Your tasks:
a - Decide whether each statement below agrees with the post on group revision that follows. For each one, answer yes or no and quote the words of the post that settle it. (i) Among the responses about TC service courses, Drupal was mentioned only once. (ii) The civil engineers described group revision as mostly individuals working silently. (iii) The writer posted the query to the ATTW-L.
b - In the post on group revision below, reproduce the stretch from "But the preliminary" through "and PDF docs." word for word.

[start of Passage to read]

Fortunately, I’m in the business of academic exercises.

And separating revision from writing does indeed allow for some advantages: for one thing, the perception that revision is different than producing, say, a rough draft, is helpful in locating a particular event or process to investigate. Another advantage to separating revision from writing is that revision is almost always in response to your audience, whether you are serving as your own audience (and editor) or whether you are revision in response to someone else’s input, revision is a response to the reader. For my purposes, the group action—two or more people changing a workplace document—is important in that group revision and peer review have become more important to composition theory in the last ten years as we see the de-emphasis on the individual as author and the emergence of recognition that writing is the result of living and working with others—friction, if you will, which is both positive and negative. There never was an author who wrote out of a vacuum, creating something from nothing (no matter how long it’s taking that idea to die, it was never true). But the teaching of revision in TC service courses (and I think we could expand this to freshman comp, too, as well as others) is still often a limited-interaction exercise.

I’ve received some very good, thoughtful responses from posting the following query to the ATTW-L:

I'm interested in knowing how group revision activities (two or more writers working on the same document) are conducted in your department's TC service courses. What sorts of genres, activities, and technologies are included when teaching/allowing students to revise a document in groups? How is authorship represented in the final document, and what roles do the students play when revising in groups?


The reason I ask is that my dissertation deals with service courses, and my preliminary research indicates that group revision may look and be conducted much differently in the workplace (specifically, engineering firms) than in the classroom. I am looking for more evidence of the classroom experience of document revision.


Any information or thoughts you have will be greatly appreciated, on- or off-list! Of course, I'll be happy to share my findings.
The responses I’ve received so far indicate that much of the peer review that takes place in TC service courses can be described as “asynchronous” (groups actually working as individuals and supplying critiques to other individuals) and somewhat mono-technological (MS Word shows up quite a bit; email somewhat less; Drupal only once, and no other technologies listed).

But the preliminary information I’ve received from civil engineers answering basically the same questions is that group revision is frequently an activity wherein the group offers feedback as a group: in other words, everyone talks about what needs to happen as a group rather than as individuals working silently. Furthermore, there’s a wide range of technologies that gets used for this revision process: Google Docs, Google Sketchup, paper, Words, and PDF docs.

So, as Rich Rice pointed out the other night, the real value of my dissertation will be to figure out how service courses get their information about group revision, and to then suggest a process by which service courses could get more accurate and timely information about workplace writing (in other words, try to offer some solution).

[end of Passage to read]
[start of Data excerpt]

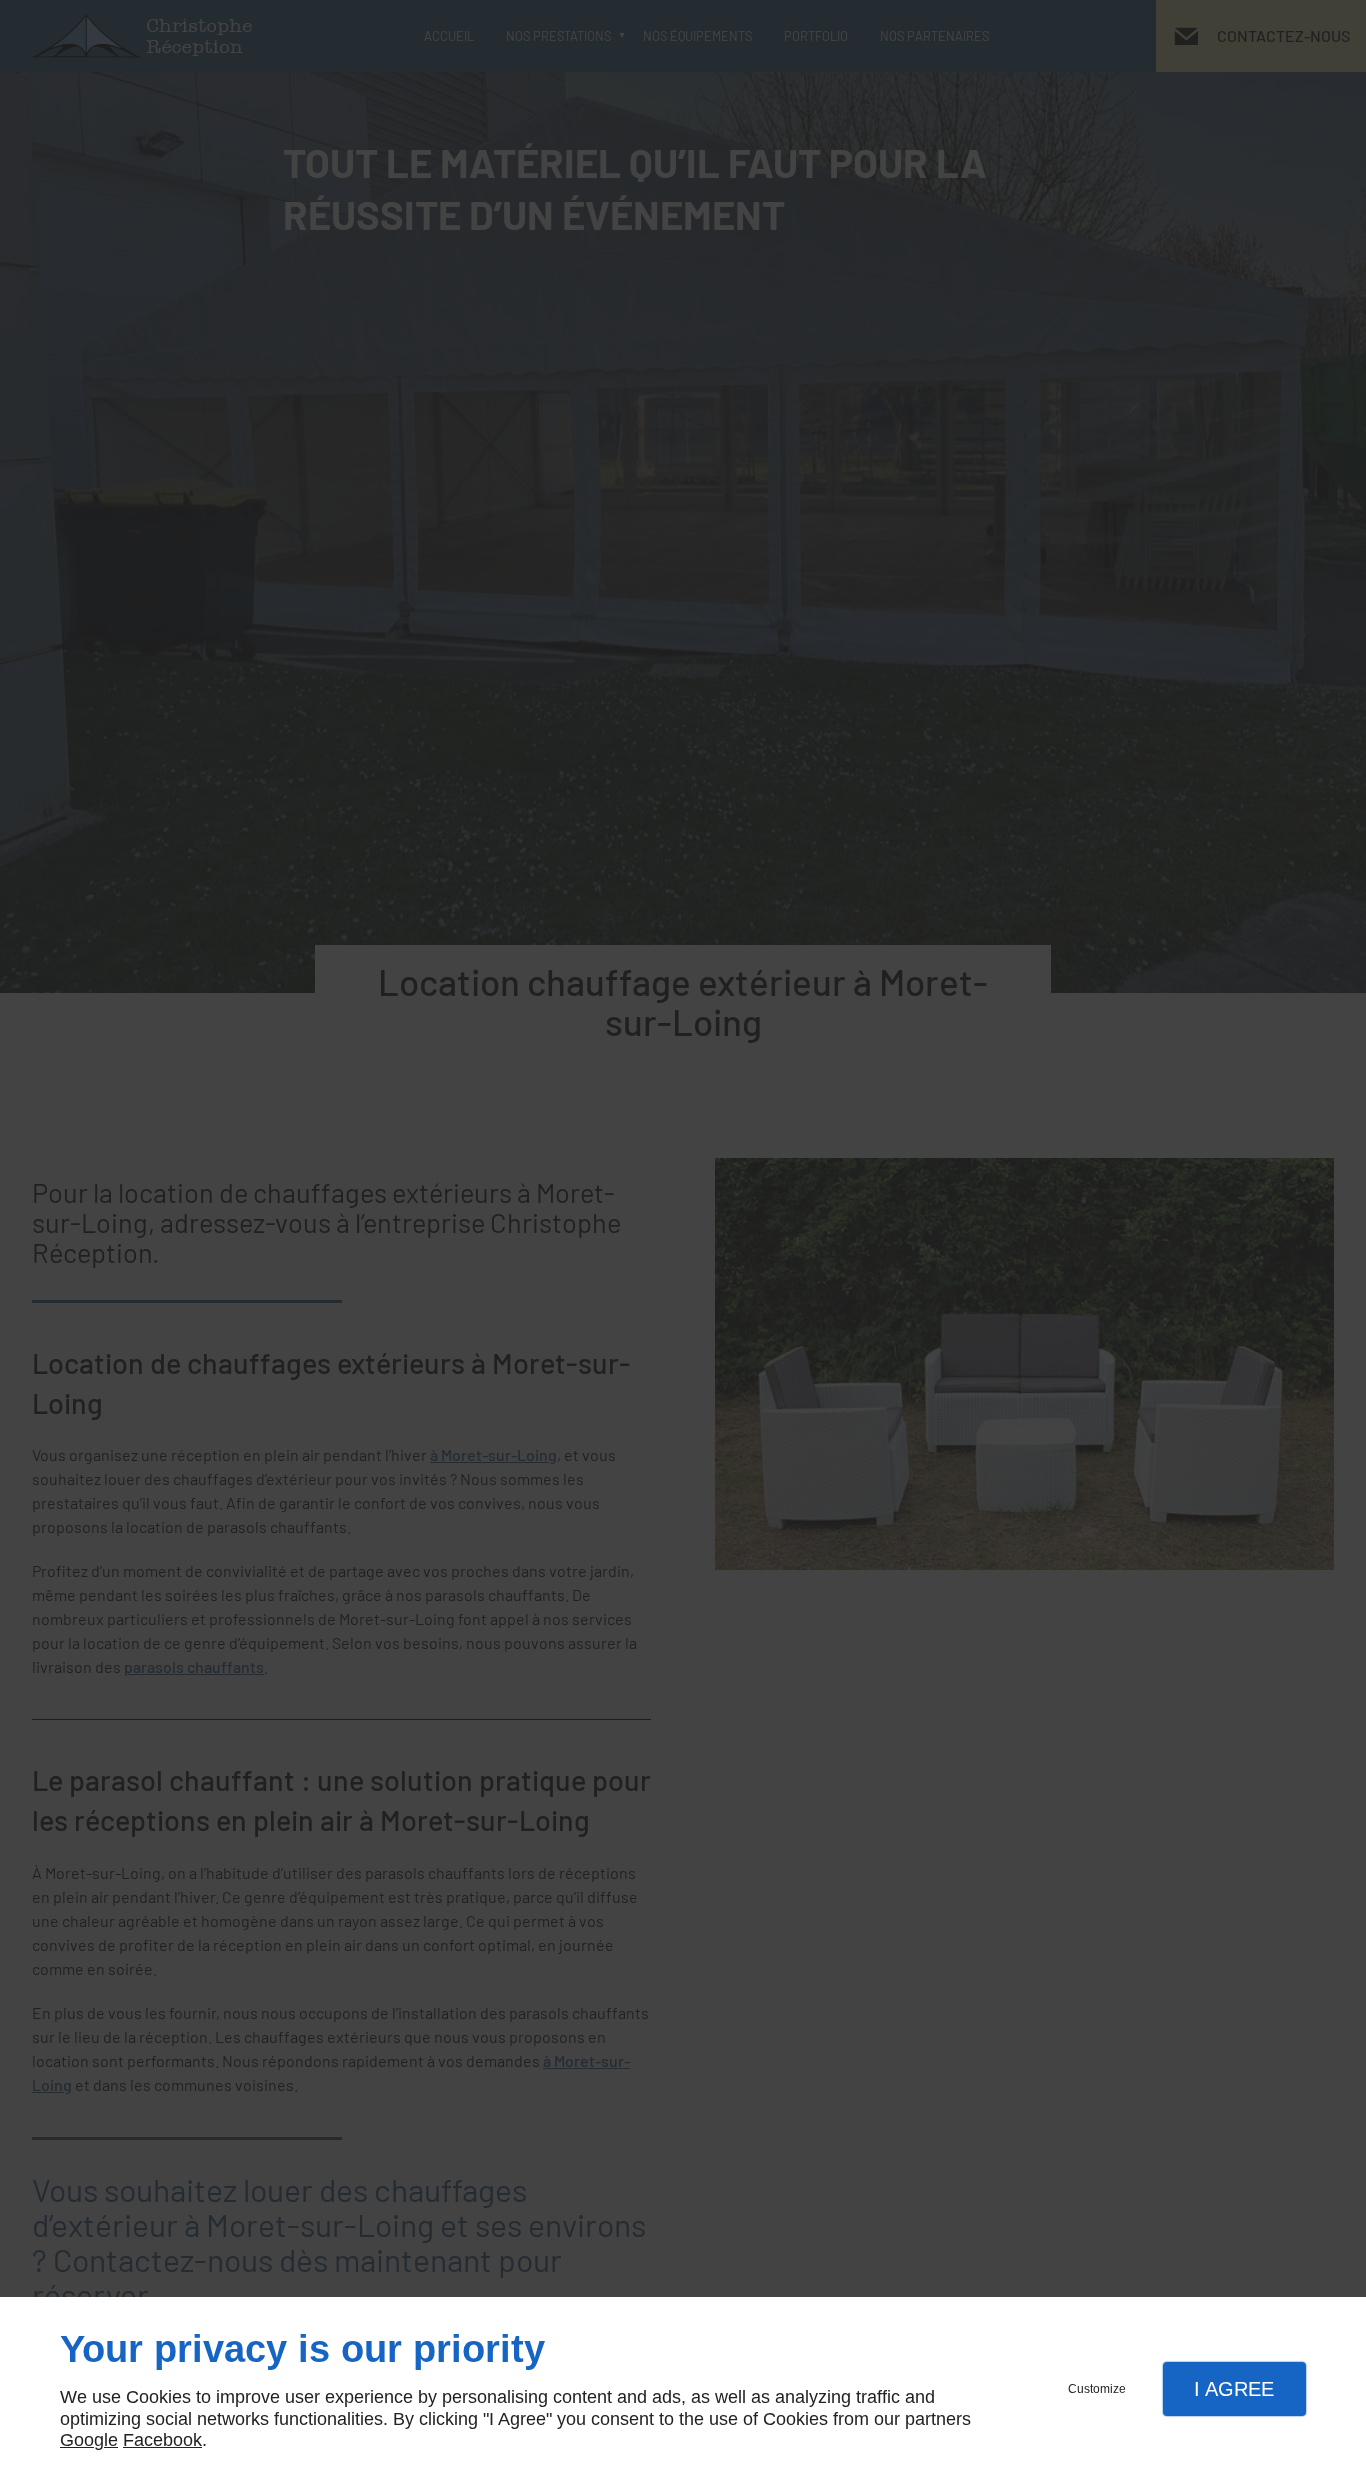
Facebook (162, 2440)
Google (89, 2440)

[end of Data excerpt]

Answers:
a -
(i) Yes: "Drupal only once"
(ii) No: "everyone talks about what needs to happen as a group rather than as individuals working silently"
(iii) Yes: "posting the following query to the ATTW-L"

b -
But the preliminary information I’ve received from civil engineers answering basically the same questions is that group revision is frequently an activity wherein the group offers feedback as a group: in other words, everyone talks about what needs to happen as a group rather than as individuals working silently. Furthermore, there’s a wide range of technologies that gets used for this revision process: Google Docs, Google Sketchup, paper, Words, and PDF docs.